After creating your segments, you can rename them to make the results more meaningful. You can save the segmented data back to Dataiku or export it as a CSV file. The app provides interactive charts and insights to help you understand how the data is grouped, making it easier to draw conclusions and support your decision-making.

## Filtering Tab
![1.png](VLj0zDPdIHIc)
- Dataset Selection: Users begin by selecting a dataset from the Dataiku flow via a dropdown menu. The application retrieves the dataset and validates it, ensuring the presence of an account_id column.
- Filtering Options: Users can filter the dataset by selecting columns and specifying conditions (e.g., ranges, dates, or specific values). Filters are dynamically generated based on the selected columns.
- Apply Filters: Clicking "Apply" will update the data table displayed on the right panel, reflecting the filtered data. If select features is empty the "Apply" button displays the original data. 
## Building Tab
![2.png](2cx9BYrlQ0i0)
- Method Selection: Users choose between two segmentation methods:
 - Machine Learning Clustering (K-Means): Uses unsupervised machine learning to cluster data.
 - Rule-Based Segmentation: Segments data based on predefined rules and weights.
- Parameter Configuration: Depending on the chosen method, users can set parameters:
 - KMeans: Specify the number of segments and select features.
 - Rule-Based: Specify the number of segments, select numerical features, and define weights for each feature to control segmentation.
- Run Segmentation: Once the parameters are set, users click "Run" to apply the segmentation. The app runs the selected method and displays the resulting segments on the right panel. A new column 'cluster' is added in the original dataset. 

## Insights Tab
![3.png](pRuuXgxRCfZw)
![analysis2.png](kUfEfrujdQK5)

- Segmentation Insights: Once segmentation is complete, users can see insights, including a histogram of the number of records per segment and a feature importance chart. For rule-based methods, feature weights are used; for KMeans, feature importance is derived using a Random Forest classifier (see article [Feature Importance in Segmentation](article:20)).
- Feature Distribution: Users can analyze feature distributions across segments, view average values by segment, and explore mixed graphs to better understand the segmentation patterns.
- Remapping Segment Names: Users should rename the segments to make them more meaningful using input boxes. This allows for easier interpretation of the segmentation results. 
- Saving and Exporting Results: Users can save the segmented data to the Dataiku flow as a new dataset and record in a metadata dataset.
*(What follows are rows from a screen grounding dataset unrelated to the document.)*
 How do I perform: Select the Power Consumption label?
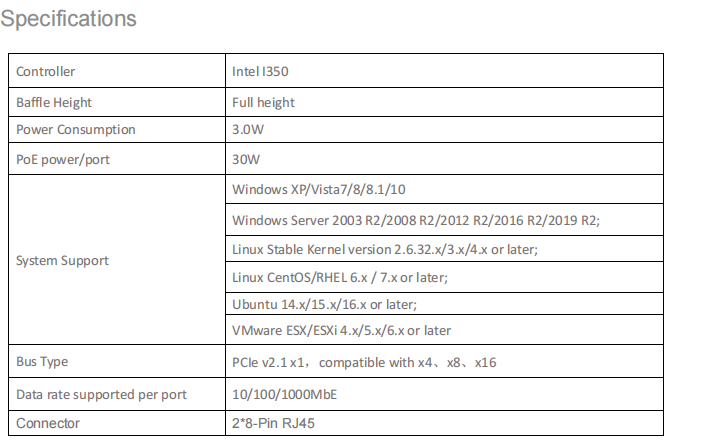(x=76, y=130)

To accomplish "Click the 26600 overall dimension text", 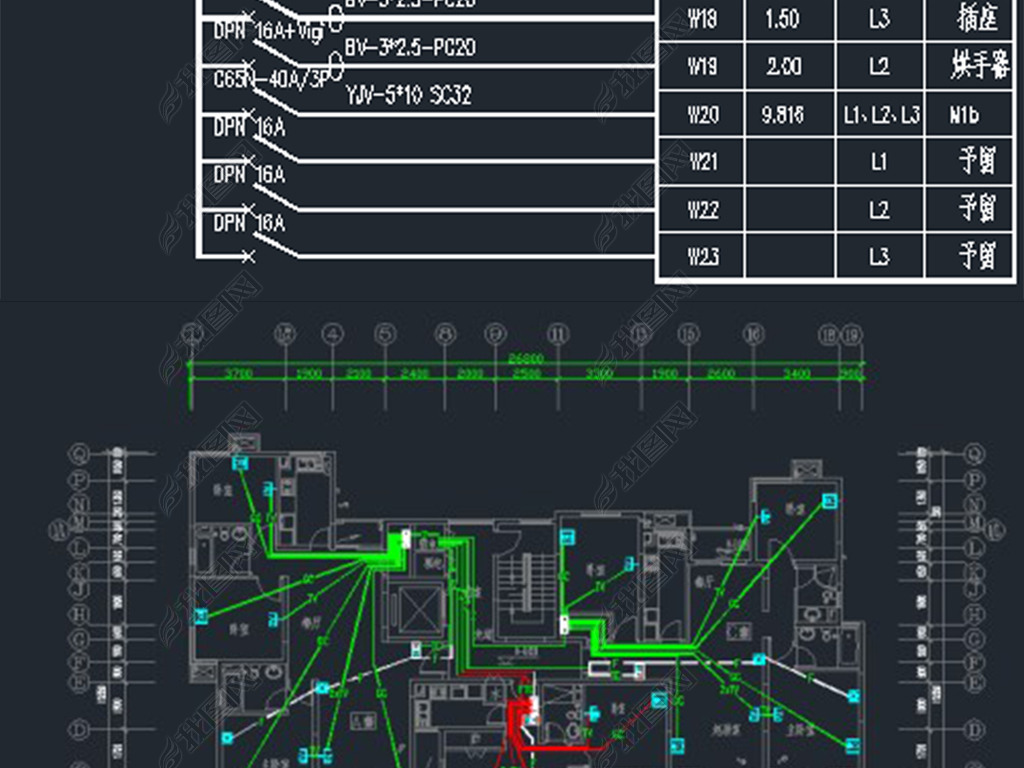I will (x=526, y=358).
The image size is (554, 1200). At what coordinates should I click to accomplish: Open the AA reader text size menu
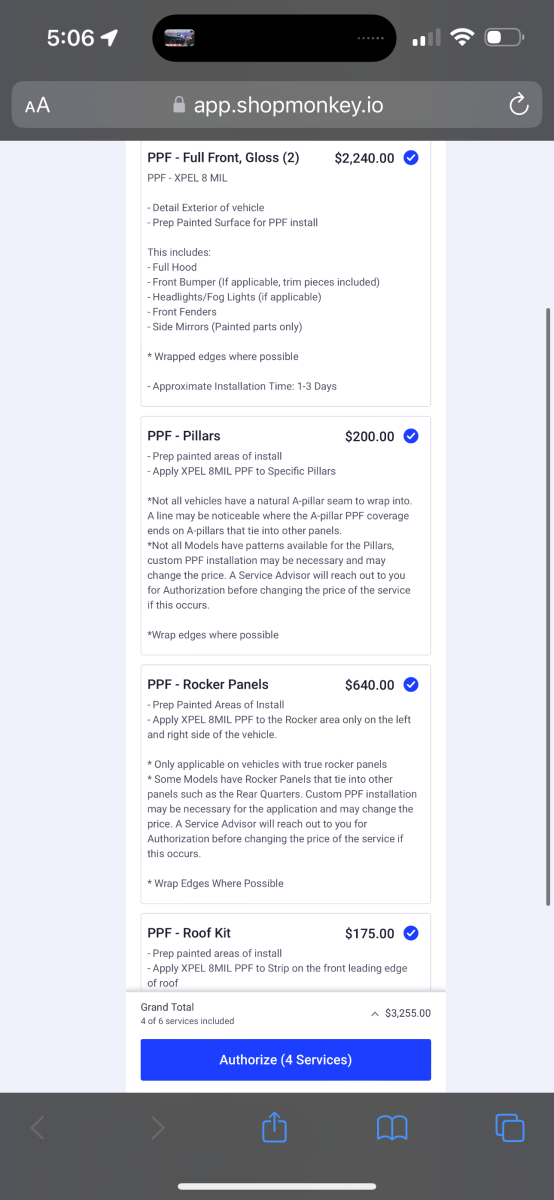tap(37, 105)
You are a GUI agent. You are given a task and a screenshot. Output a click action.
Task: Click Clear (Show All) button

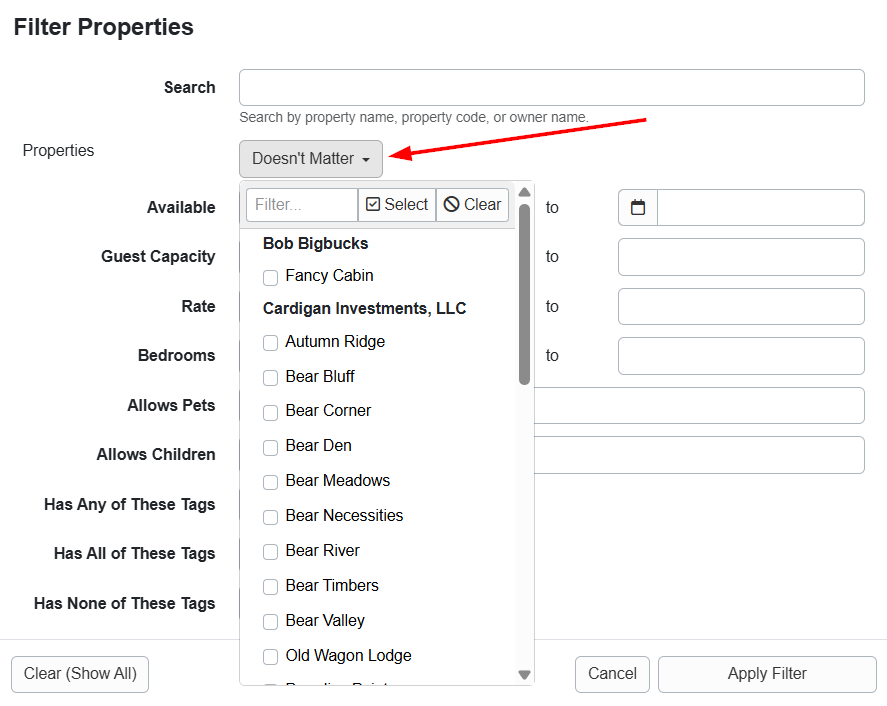[x=80, y=674]
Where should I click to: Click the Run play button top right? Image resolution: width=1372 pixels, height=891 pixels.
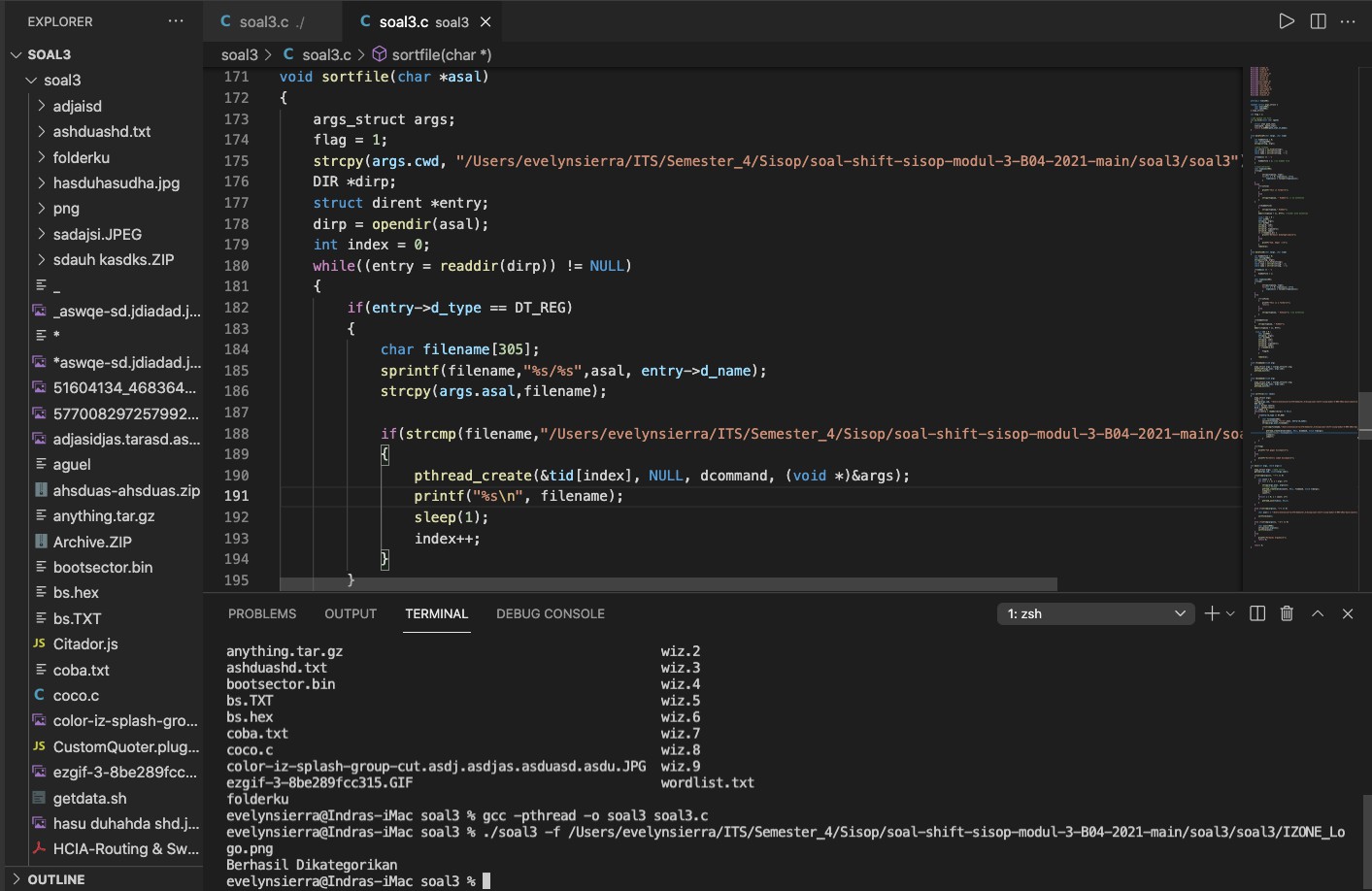tap(1288, 19)
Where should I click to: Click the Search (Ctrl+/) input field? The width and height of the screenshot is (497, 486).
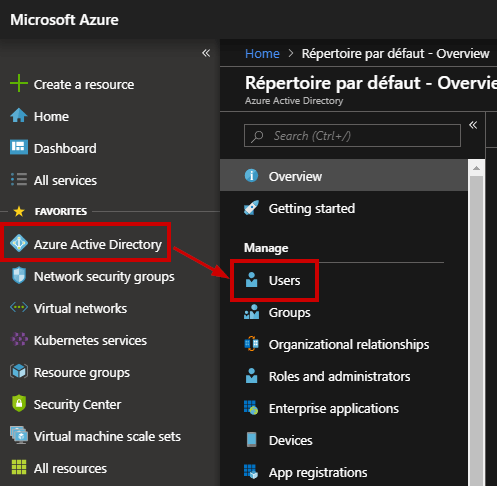[352, 136]
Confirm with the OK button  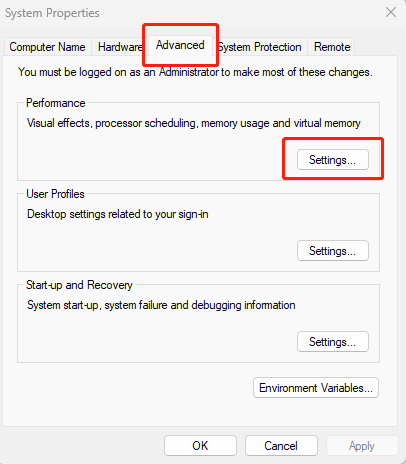click(x=200, y=446)
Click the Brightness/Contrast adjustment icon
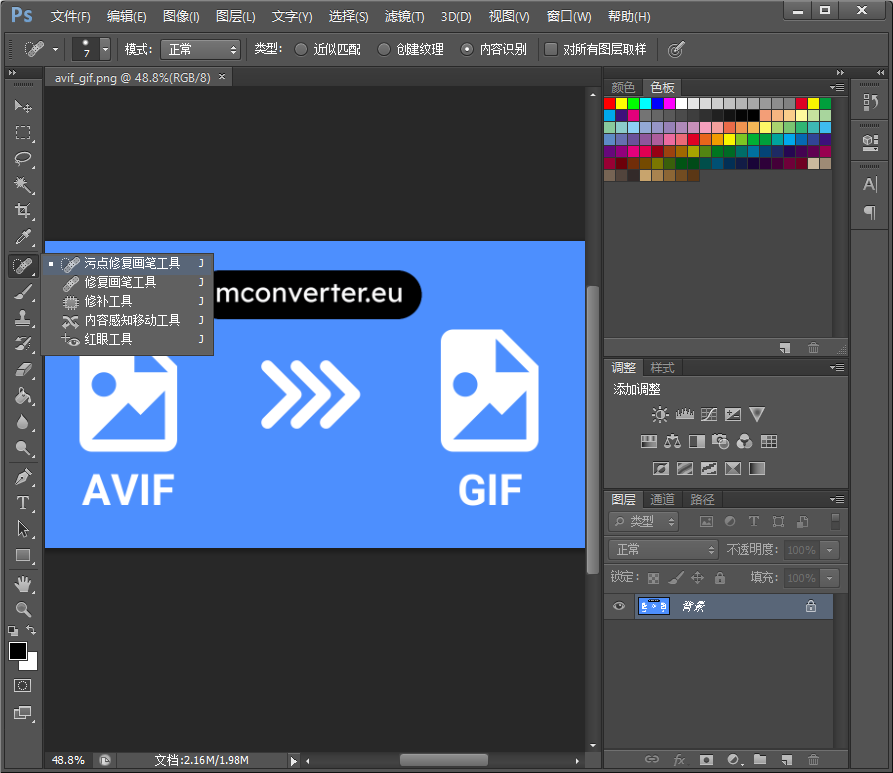Viewport: 893px width, 773px height. click(x=660, y=414)
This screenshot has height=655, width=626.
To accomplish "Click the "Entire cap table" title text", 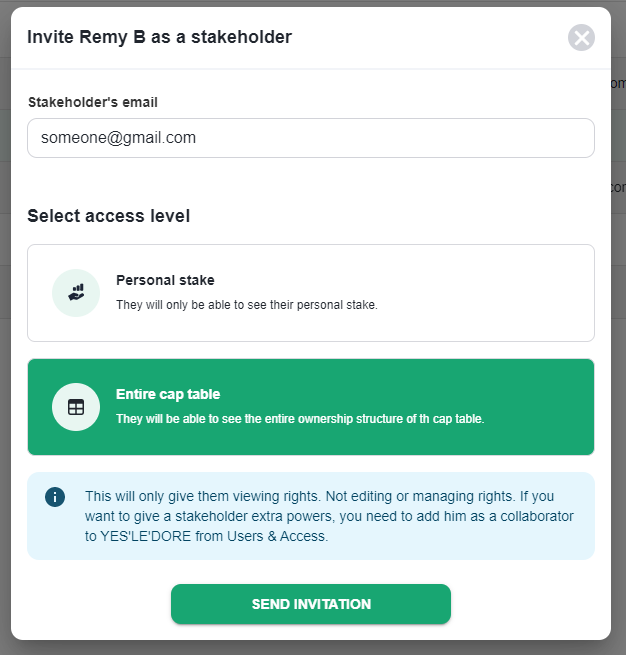I will click(168, 394).
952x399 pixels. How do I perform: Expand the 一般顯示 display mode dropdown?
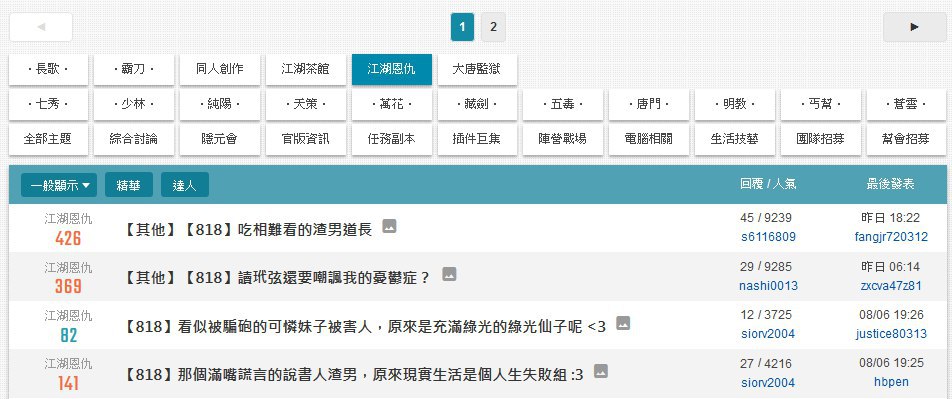pyautogui.click(x=59, y=185)
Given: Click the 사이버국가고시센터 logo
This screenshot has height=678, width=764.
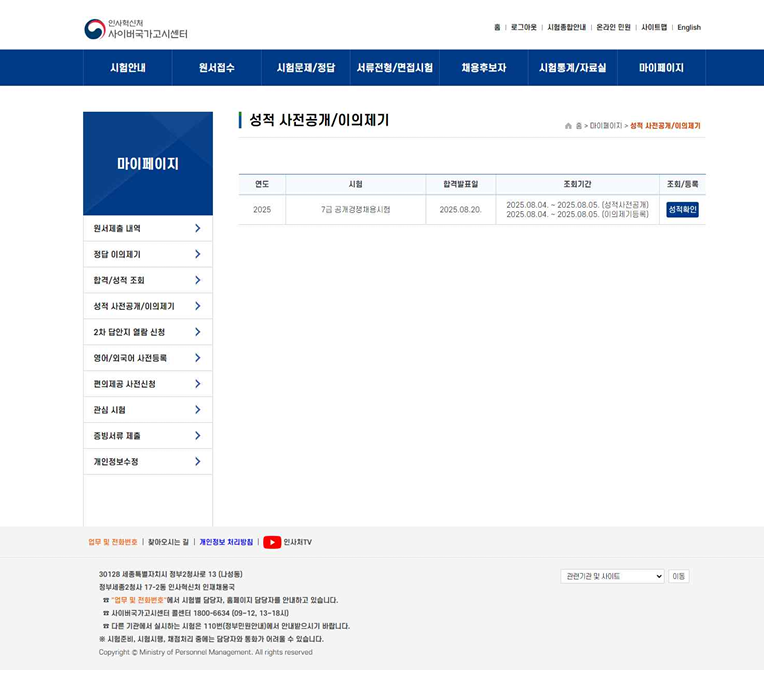Looking at the screenshot, I should point(136,28).
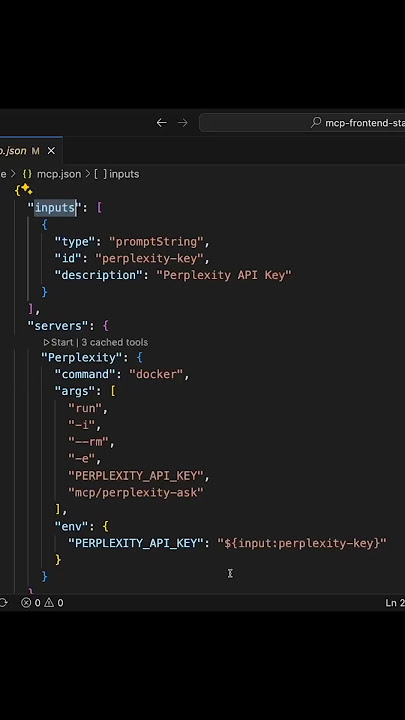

Alternatively, they can export the segmented data locally as a CSV file.

# Interaction with the Dataiku Flow
## Dataset Integration
The webapp ingests datasets directly from the Dataiku flow using dataiku API. This enables users to access pre-existing datasets and ensures the selected data is always in sync with the flow.
## Metadata and Saving:
The app saves session details, including the method used, parameters, and description, as records in the [metadata_dataset](dataset:metadata_dataset) in Dataiku Flow. The segmented data is saved as a new dataset, and the model (in case of K-Means) is also stored in the [model_sessions_folder](managed_folder:TdqwWquP) and the bounds and weights as a new record in [rule_based_specs_dataset](dataset:rule_based_specs_dataset).